When men speak, they get a super deep gravely tone, almost sounds like they gargled rocks. The women, on the other hand, (except Ursula, who is LITERALLY not like other girls) get a bit of a Minnie Mouse treatment. They are practically squeak toys. Non-binary, feminine characters for some reason generally speak in a neutral tone. The infantile, cartoonish piping thus feels almost like a commentary, however unintentional, on women specifically as a gender. Women don’t sound like that. They just don’t. So why the voice?
The story was also unfortunately 2-star for me. 14 hours and most of it is fluff developing the relationship between Vlad and Nathan.
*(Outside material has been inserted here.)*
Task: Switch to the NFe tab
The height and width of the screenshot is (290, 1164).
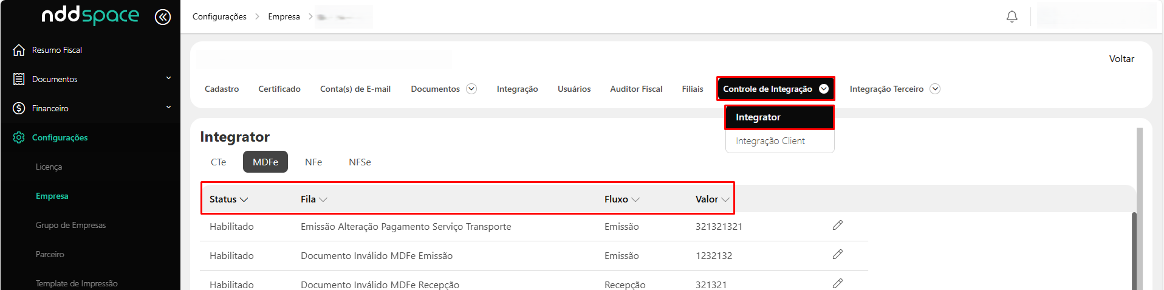Action: [313, 162]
I like a slow burn, don’t get me wrong. I can wait 4 books for the love interests to even kiss and still be happy. But I’m also interested in mystery- what was the deal with the former captain of the guard? What is the Count scheming? Does it have to do with the mines on Eyrie? The Litch wars? Elizabeth? How did the ancestral trees get poisoned? Surely it wasn’t a coincidence.
But not only do these questions, and more, not get answered. Our POV characters don’t even think about them. Nathan is content not knowing what happened to the previous Captain. Ursula doesn’t so much as wonder aloud at the improbability of what’s happening to the ancestral trees. Vlad is completely, entirely, frustratingly uncritical of the Count’s potential machinations. There’s a lot going on for sure, but in my subjective experience this book is… not good. I am very sorry. I will probably read the next one though because my Bookclub loved Hunger Pangs (except me, I am mortified).